Figure 2. siORC1 impairs recovery of replication following HU and reduces HU-induced new origin firing in U2OS.

(A-B) 1BR3hTERT and U2OS cells were transfected with siRNA oligonucleotides (5 or 0.6 nM, respectively). 48 hours later, 2 mM HU was added for 24 hours and cells were grown for times shown. BrdU was added 30 minutes prior to processing by FACS. The fraction of replicating (BrdU⁺) cells was determined. (A) Representative FACS analysis. Boxed regions containing black data points indicate BrdU⁺ cells; numbers represent BrdU⁺ cell fraction. Supplementary Fig.
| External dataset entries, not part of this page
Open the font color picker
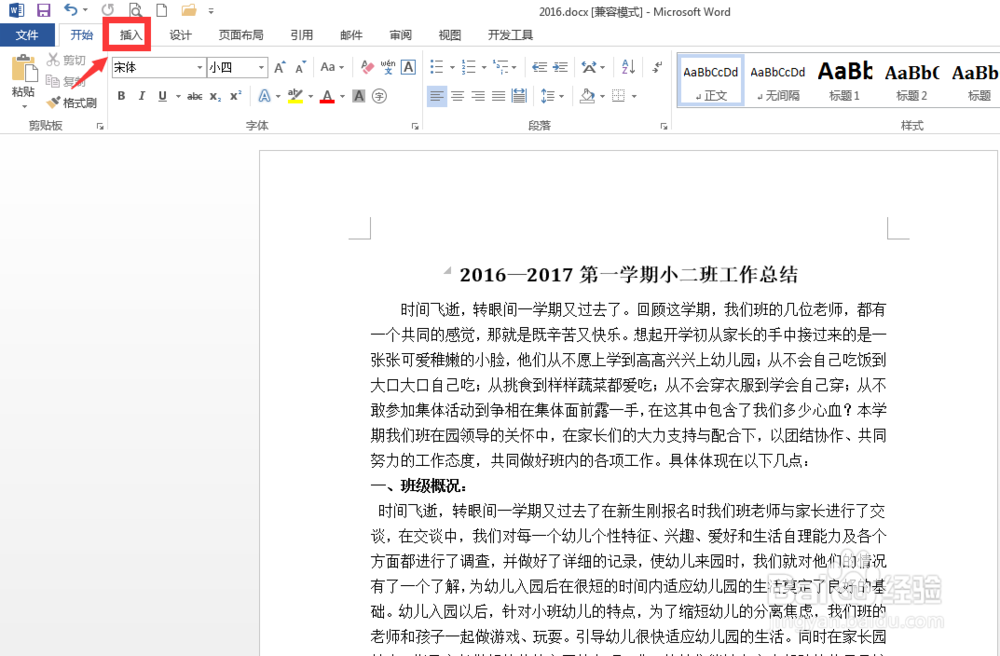 click(327, 96)
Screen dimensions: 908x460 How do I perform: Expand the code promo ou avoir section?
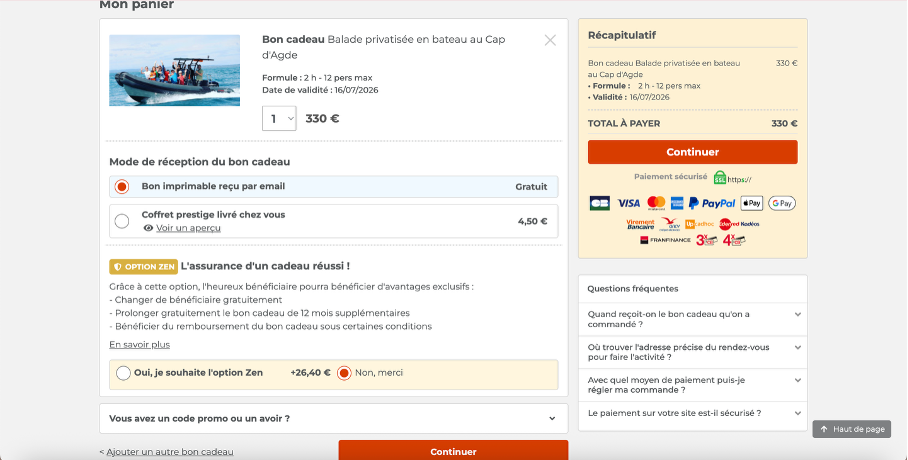(334, 418)
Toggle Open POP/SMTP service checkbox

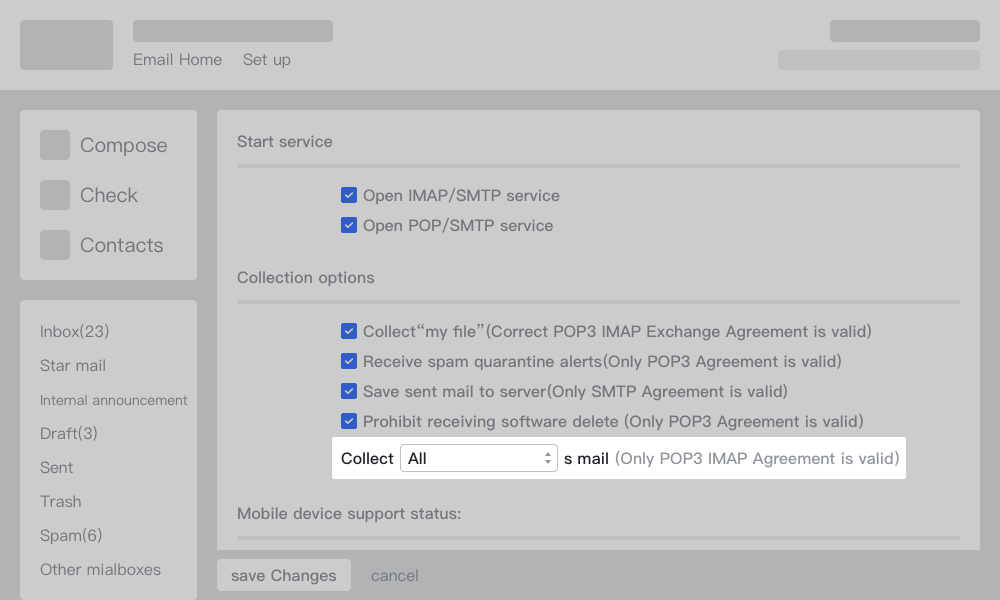click(349, 226)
S2A shows additional analyses. (B) Quantification from three experiments using 1BR3hTERT or U2OS cells. (C) Representative immunofluorescence images showing DAPI (DNA), CENPF (cell cycle phase) or γH2AX (DNA damage) in U20S cells treated as in (A-B). Representative merged channel images are shown in Supplementary Fig. S2B. (D) Nuclei containing bright γH2AX pan-nuclear staining were scored as γH2AX⁺. Figure shows the fraction of γH2AX⁺ cells. (E) 48 hours following transfection of U2OS cells with 0.6 nM siControl or siORC1, cells were pulse labelled with CldU, treated with 2 mM HU for 24 hours and released (or untreated), and pulse labelled with IdU for 1 hour. The number of structures representing fork stalling and new origin firing was normalised to the number of CldU⁺ replication tracks. The experimental design and representative images are shown in Supplementary Fig. S2C-D. Results represent the mean and SD of > 2 experiments (0mM HU n=2, 2mM HU n=3).